Cuando salimos, cerraron la puerta de entrada, y solo quedaba dar otro pequeño
recorrido por los alrededores y exprimir el ojo para conseguir otras fotos
desde esta zona de la entrada al conjunto.
En una zona elevada permanecía un
grupo familiar, en tono de picnic y de estadía al aire libre en la grama.
Aproximadamente a la 1:00 pm, decidimos retirarnos. Mitchele tomaba fotos con
su celular, y yo cargaba al hombro un bolso con los lentes y la cámara al
cuello presta a ser tomada en mis manos para las últimas fotos.
Llegaba el momento de la última
foto, ya próximos al estacionamiento, cuando el paseo se trastocó.
A partir de este momento, tiempo
y espacio, y en general cualquier sensación y emoción se alteran. Mi memoria lo
que recompone son sólo imágenes. Un hombre trotaba hacia nosotros, encapuchado.

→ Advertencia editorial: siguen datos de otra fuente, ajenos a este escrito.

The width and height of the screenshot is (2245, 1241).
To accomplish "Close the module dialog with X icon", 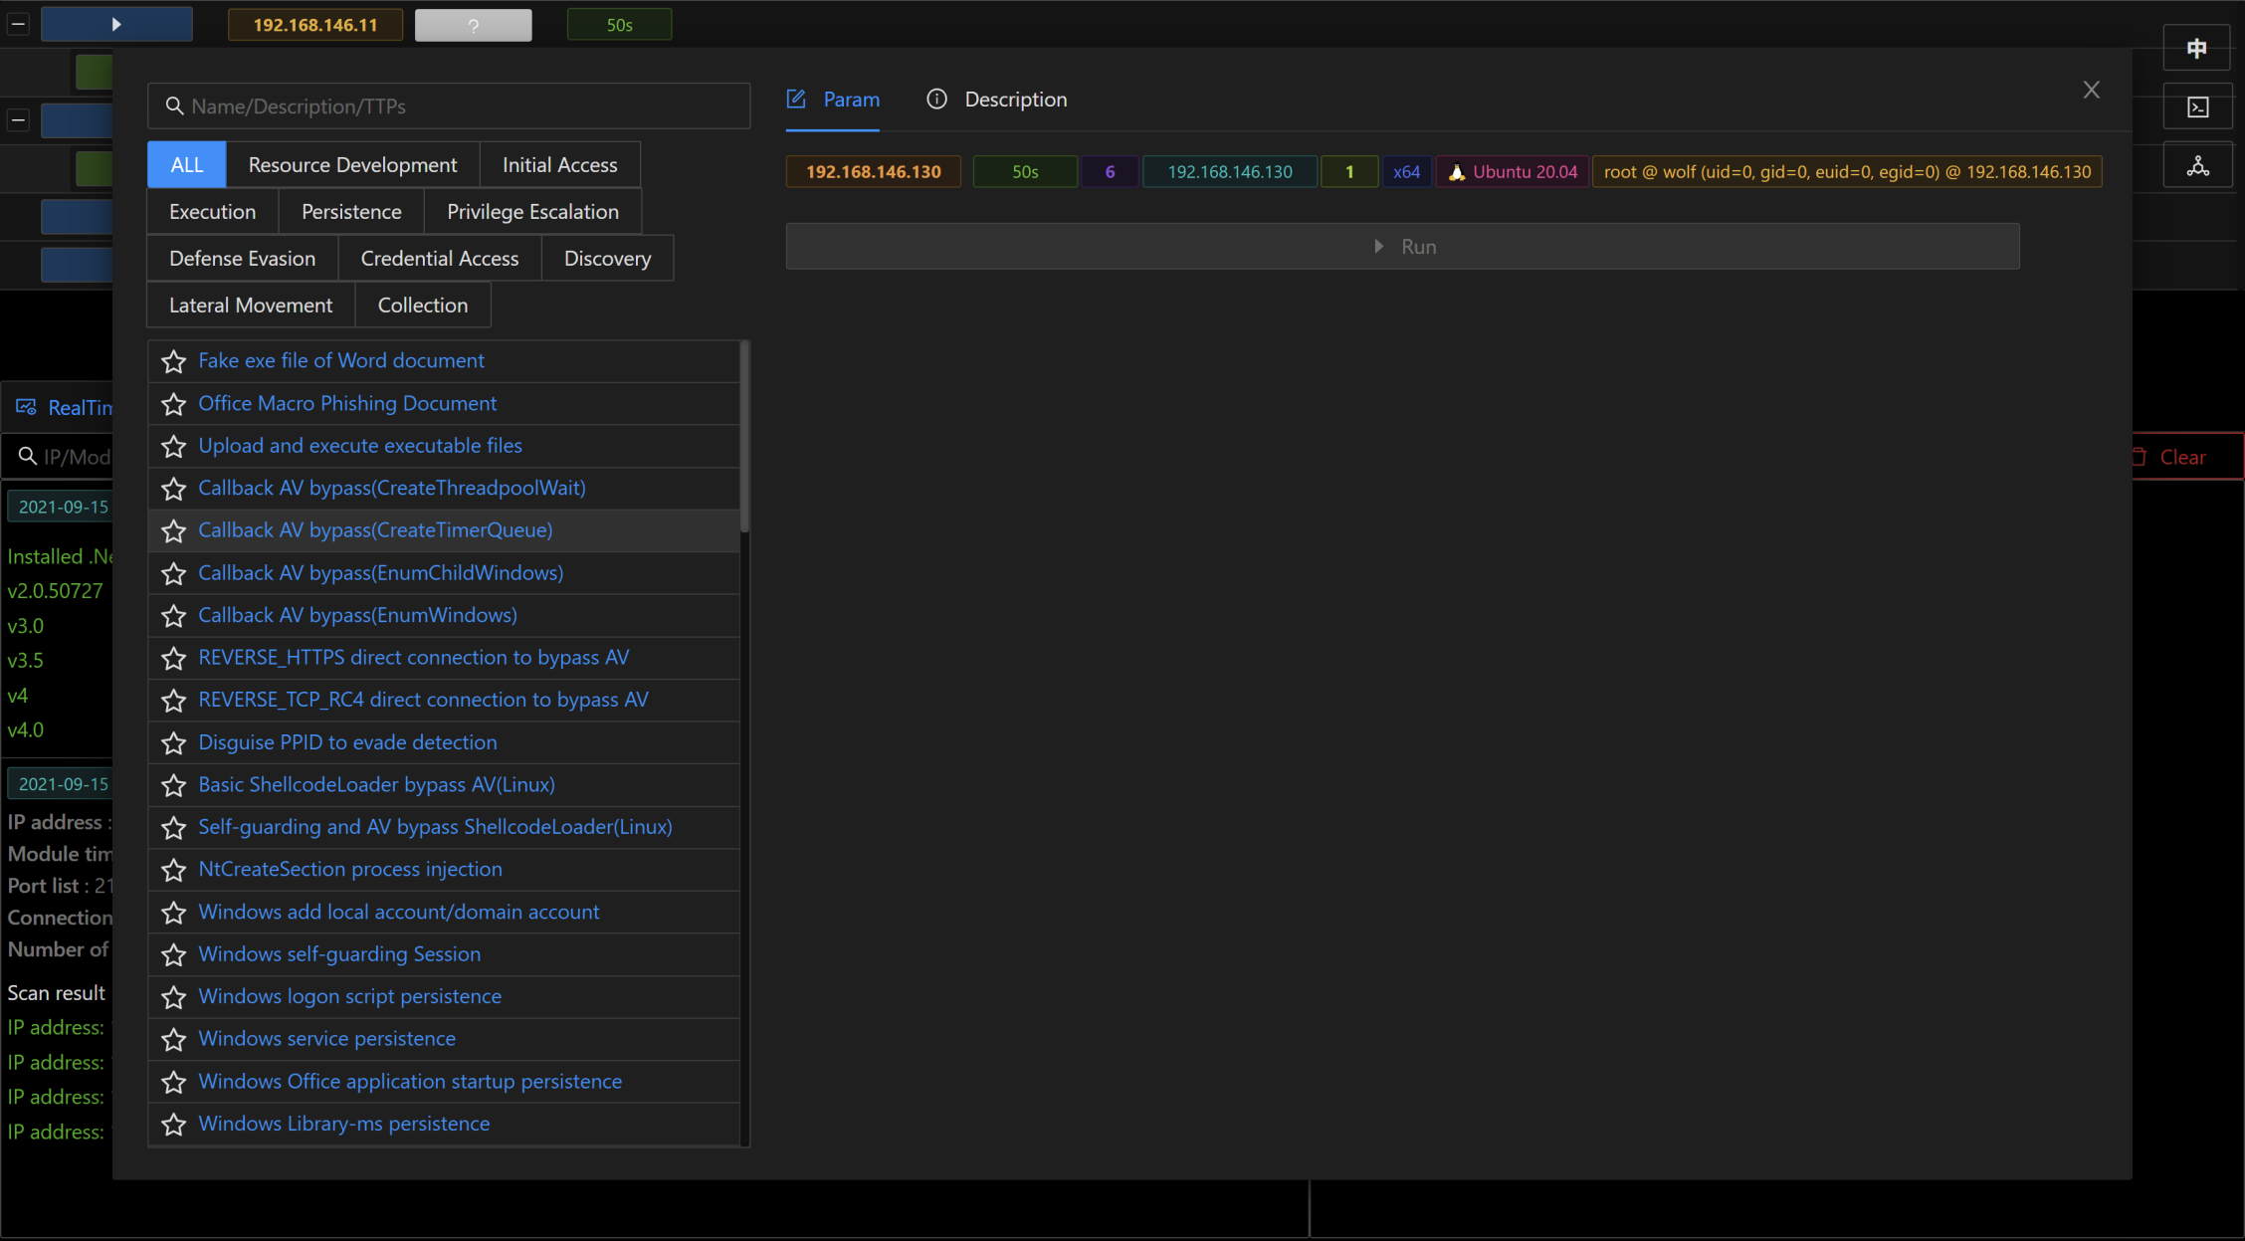I will click(x=2091, y=91).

Una de sus brazos iba erguido, llevando un machete. Brazo y machete aparecían
en posición casi perfectamente vertical. ¿Un campesino?, ¿Un loquito?, ¿Pasaría
de largo?
Vana ilusión: se acercó a
Mitchele, le pidió teléfono y cartera y luego se volteó hacia mí: dame el
bolso, la cámara, la cartera, el teléfono y ¡Lo otro! Estos eran los lentes
para ver de cerca. Los perdonó. Al hombre de capucha y machete ya le era
suficiente.
Aquí, ya no hubo paseo. Y si tuvimos
llanto, impotencia y rabia.
He escrito esta crónica como
parte de una necesidad personal. Pienso que además este texto implica una
reflexión y una advertencia. De la paz atemporal de la abadía pasamos a la
miseria en que vivimos en este otrora país.
La abadía de Güigüe y tantos
otros sitios de nuestro país están allí para brindarnos cobijo espiritual. En
este caso entramos en contacto con una institución humana milenaria: la de los
benedictinos. Como ya escribí, tanto la arquitectura como el paisaje le hacen
honor. Igualmente los monjes, tan disciplinados y respetuosos de su edificio. A
amigos y alumnos les he hablado permanentemente de este lugar. Les he dicho que
vayan para allá.
Hoy mis palabras son otras. En
las cercanías de la abadía pueden tener un encuentro con la violencia más cruda
y despiadada que se ha enquistado en nuestro país. Mitchele y yo salimos ilesos
en lo físico, vapuleados en nuestro ser como personas de bien. El asalto nos
despojó, por último, de bienes materiales, costosos algunos. Muy nuestros; con
nuestras huellas, datos y configuraciones que sólo a nosotros interesan. Les
advierto amigos: un paseo a esa gran obra de arquitectura que es la abadía
benedictina de Güigüe puede ser un encuentro con el peligro.